Description Eldad Marciano 2016-02-17 12:20:03 UTC
Description of problem:
when restarting (vdsm start) on master machine with 144 cores and vm per core.
vdsm pre-start \ initialization failed due to systemd TimeOutStartSec=90.

when it failed systemctl status and journal print this:
Active: activating (start-pre) since Wed 2016-02-17 05:57:46 EST; 136ms ago
Process: 113343 ExecStopPost=/usr/libexec/vdsm/vdsmd_init_common.sh --post-stop (code=exited, status=0/SUCCESS)
Main PID: 96235 (code=exited, status=0/SUCCESS);         : 127024 (vdsmd_init_comm)
    CGroup: /system.slice/vdsmd.service
            └─control
              ├─127024 /bin/sh /usr/libexec/vdsm/vdsmd_init_common.sh --pre-start
              └─127030 /usr/bin/python /usr/share/vdsm/get-conf-item /etc/vdsm/vdsm.conf irs repository /rhev/


Once the TimeOutStartSec extended to 500sec, vdsm start correctly

seems like the pre start and init hit the performance under this such of scale.

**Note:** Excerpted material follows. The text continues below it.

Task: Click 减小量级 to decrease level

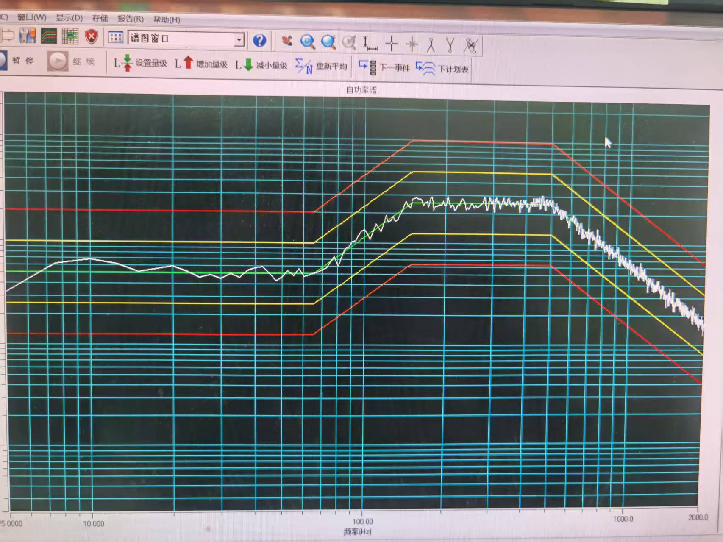Action: [x=261, y=65]
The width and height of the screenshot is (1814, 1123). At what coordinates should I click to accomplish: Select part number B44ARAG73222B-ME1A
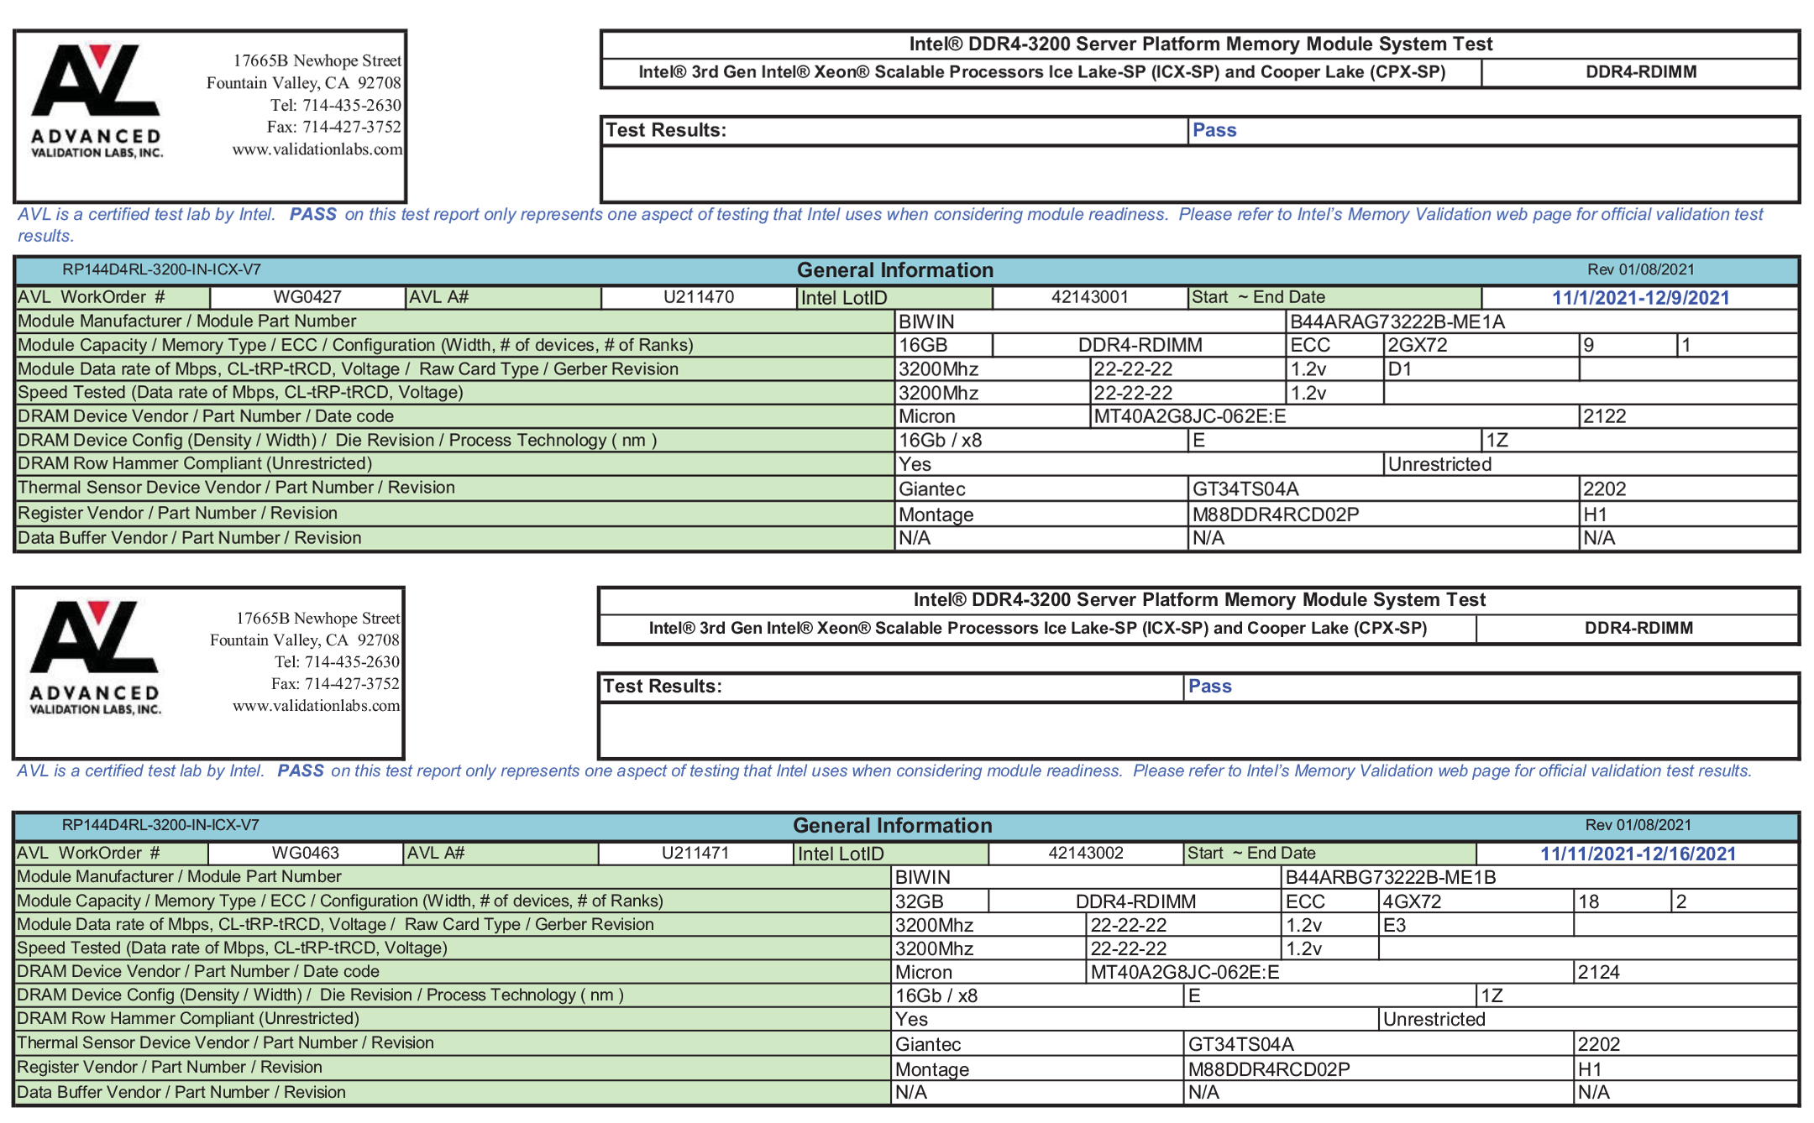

not sure if vdsm support profiling around this area since it is pre-start of the vdsm itself.

Version-Release number of selected component (if applicable):
vdsm-4.17.20-0.el7ev.noarch

How reproducible:
100%

Steps to Reproduce:
1. extreme host with large ram and more than 100 cores.
2. run vm per core.


Actual results:
vdsm failed to start due to TimeOutStartSec

Expected results:
optimize the initialization stage.

Additional info:

further investigation required - profiler results.
there is no such a data in the vdsm logs, since the init stage failed may other logs have some useful lines

Comment 1 Dan Kenigsberg 2016-02-17 13:45:49 UTC
Please attach /var/log/vdsm/* so we can tell what eats so much time during boot.

Comment 2 Dan Kenigsberg 2016-02-17 13:46:42 UTC
(and /var/log/messages as well)

Comment 3 Oved Ourfali 2016-02-24 11:26:06 UTC
Currently targeting to 4.0.
We will re-examine once we get more details.

Comment 4 Oved Ourfali 2016-03-13 07:30:42 UTC
Please re-open if still relevant, and give access to the environment and relevant logs.